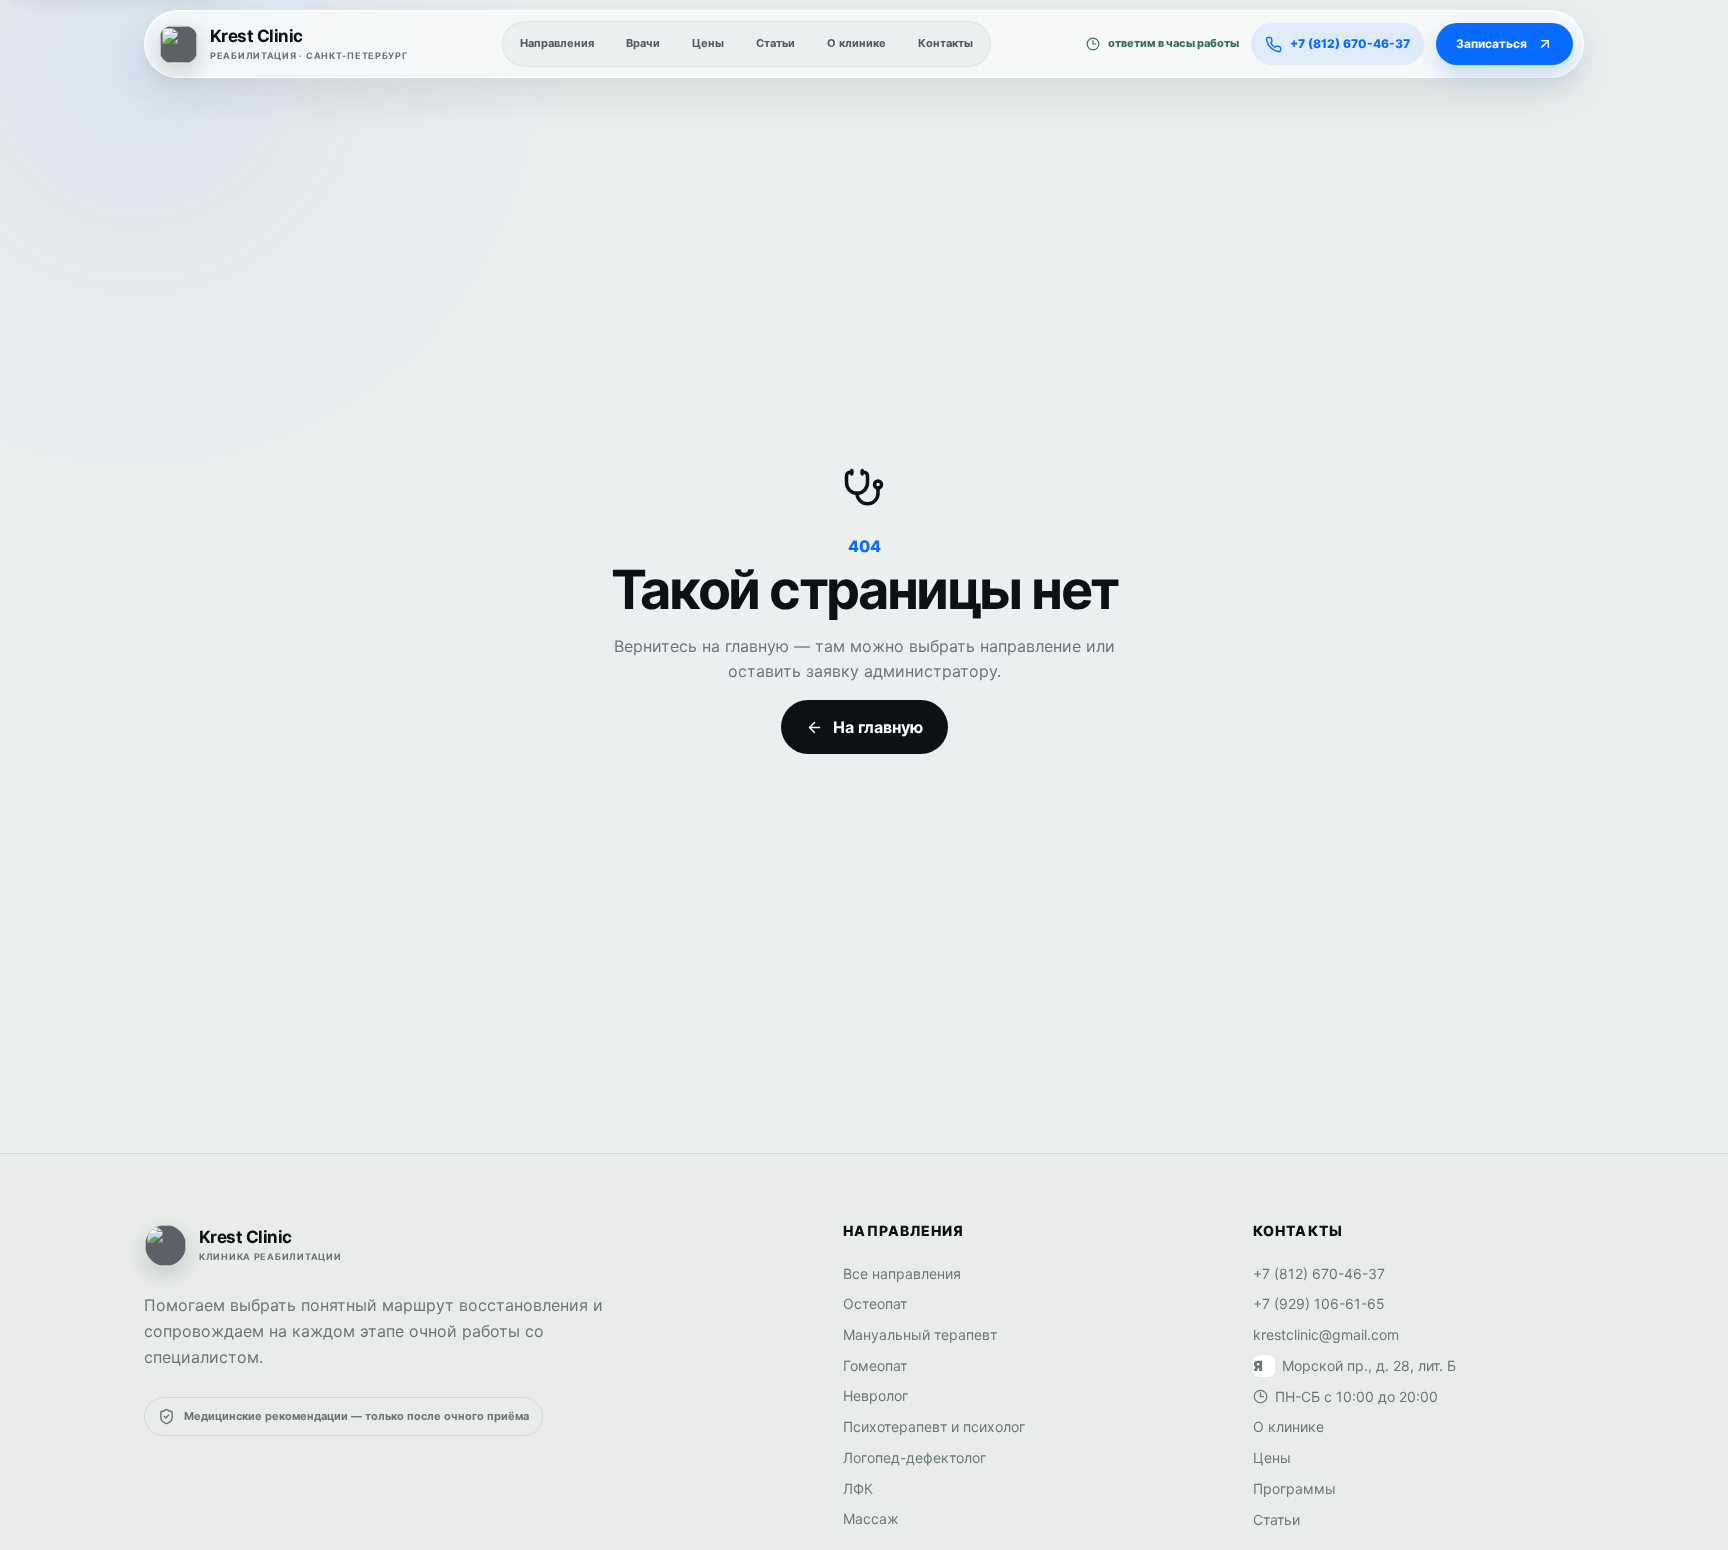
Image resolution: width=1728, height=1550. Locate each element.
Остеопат (875, 1303)
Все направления (902, 1273)
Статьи (775, 43)
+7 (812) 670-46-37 (1319, 1273)
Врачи (643, 43)
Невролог (875, 1395)
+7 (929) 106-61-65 (1319, 1303)
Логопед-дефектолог (914, 1457)
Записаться (1491, 43)
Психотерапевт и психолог (934, 1426)
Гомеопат (875, 1365)
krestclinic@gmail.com (1326, 1334)
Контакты (945, 43)
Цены (708, 43)
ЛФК (858, 1488)
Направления (557, 43)
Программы (1294, 1488)
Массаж (871, 1518)
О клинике (856, 43)
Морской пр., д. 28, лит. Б (1354, 1365)
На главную (878, 727)
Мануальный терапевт (920, 1334)
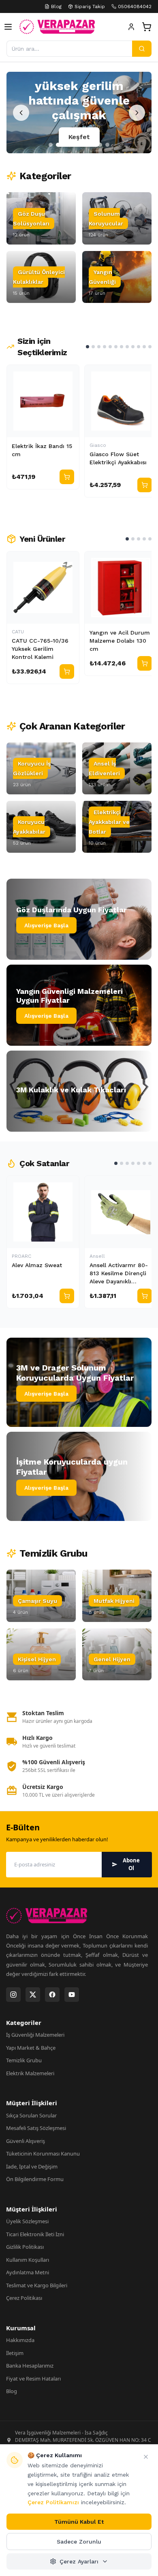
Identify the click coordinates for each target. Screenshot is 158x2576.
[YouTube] (71, 1994)
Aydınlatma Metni (27, 2272)
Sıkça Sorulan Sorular (31, 2115)
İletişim (14, 2353)
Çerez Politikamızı (53, 2502)
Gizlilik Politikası (25, 2246)
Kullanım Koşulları (27, 2259)
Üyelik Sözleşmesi (27, 2221)
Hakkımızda (20, 2340)
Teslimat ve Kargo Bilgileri (36, 2285)
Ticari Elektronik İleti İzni (35, 2234)
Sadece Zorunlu (79, 2541)
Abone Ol (131, 1864)
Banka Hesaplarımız (29, 2365)
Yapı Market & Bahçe (31, 2047)
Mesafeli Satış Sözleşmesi (36, 2128)
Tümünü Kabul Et (79, 2521)
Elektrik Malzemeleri (30, 2073)
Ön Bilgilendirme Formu (35, 2179)
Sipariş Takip (90, 6)
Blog (56, 6)
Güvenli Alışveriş (25, 2141)
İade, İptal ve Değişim (32, 2166)
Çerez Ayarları (79, 2561)
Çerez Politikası (24, 2297)
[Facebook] (52, 1994)
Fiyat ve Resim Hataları (33, 2378)
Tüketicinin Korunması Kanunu (43, 2153)
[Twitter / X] (33, 1994)
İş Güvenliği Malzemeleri (35, 2034)
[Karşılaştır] (69, 374)
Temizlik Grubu (24, 2060)
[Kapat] (146, 2456)
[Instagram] (13, 1994)
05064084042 (135, 6)
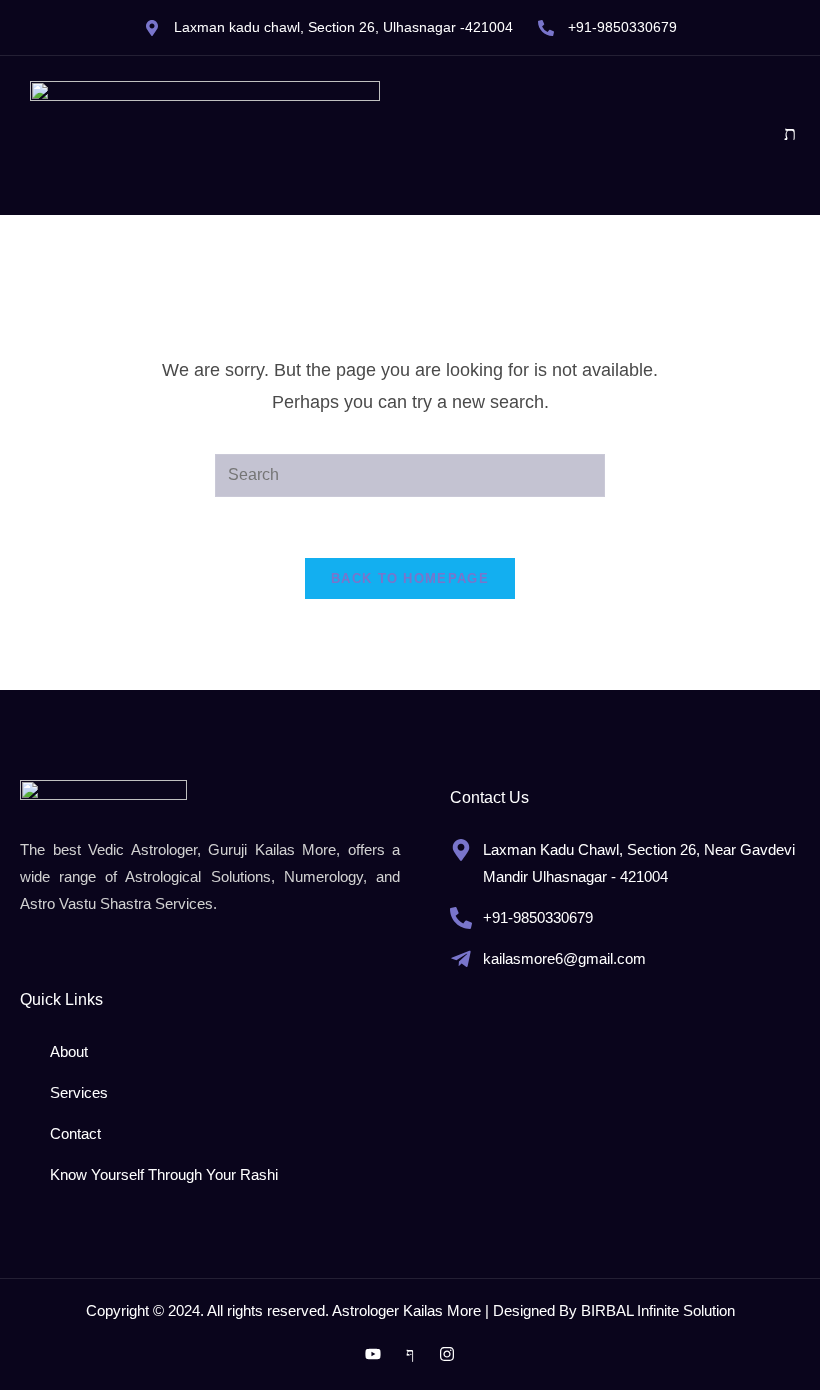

◆ **REQUIREMENT**:
Images are to be left out when the records above are written out again exactly.

◆ **ANSWER SECTION**:
Image resolution: width=1728, height=1550. Locate each element.
Остеопат (875, 1303)
Все направления (902, 1273)
Статьи (775, 43)
+7 (812) 670-46-37 (1319, 1273)
Врачи (643, 43)
Невролог (875, 1395)
+7 (929) 106-61-65 (1319, 1303)
Логопед-дефектолог (914, 1457)
Записаться (1491, 43)
Психотерапевт и психолог (934, 1426)
Гомеопат (875, 1365)
krestclinic@gmail.com (1326, 1334)
Контакты (945, 43)
Цены (708, 43)
ЛФК (858, 1488)
Направления (557, 43)
Программы (1294, 1488)
Массаж (871, 1518)
О клинике (856, 43)
Морской пр., д. 28, лит. Б (1354, 1365)
На главную (878, 727)
Мануальный терапевт (920, 1334)
Identify the click coordinates for each target. Screenshot is 158x2576.
[YouTube] (71, 1994)
Aydınlatma Metni (27, 2272)
Sıkça Sorulan Sorular (31, 2115)
İletişim (14, 2353)
Çerez Politikamızı (53, 2502)
Gizlilik Politikası (25, 2246)
Kullanım Koşulları (27, 2259)
Üyelik Sözleşmesi (27, 2221)
Hakkımızda (20, 2340)
Teslimat ve Kargo Bilgileri (36, 2285)
Ticari Elektronik İleti İzni (35, 2234)
Sadece Zorunlu (79, 2541)
Abone Ol (131, 1864)
Banka Hesaplarımız (29, 2365)
Yapı Market & Bahçe (31, 2047)
Mesafeli Satış Sözleşmesi (36, 2128)
Tümünü Kabul Et (79, 2521)
Elektrik Malzemeleri (30, 2073)
Ön Bilgilendirme Formu (35, 2179)
Sipariş Takip (90, 6)
Blog (56, 6)
Güvenli Alışveriş (25, 2141)
İade, İptal ve Değişim (32, 2166)
Çerez Ayarları (79, 2561)
Çerez Politikası (24, 2297)
[Facebook] (52, 1994)
Fiyat ve Resim Hataları (33, 2378)
Tüketicinin Korunması Kanunu (43, 2153)
[Twitter / X] (33, 1994)
İş Güvenliği Malzemeleri (35, 2034)
[Karşılaştır] (69, 374)
Temizlik Grubu (24, 2060)
[Kapat] (146, 2456)
[Instagram] (13, 1994)
05064084042 (135, 6)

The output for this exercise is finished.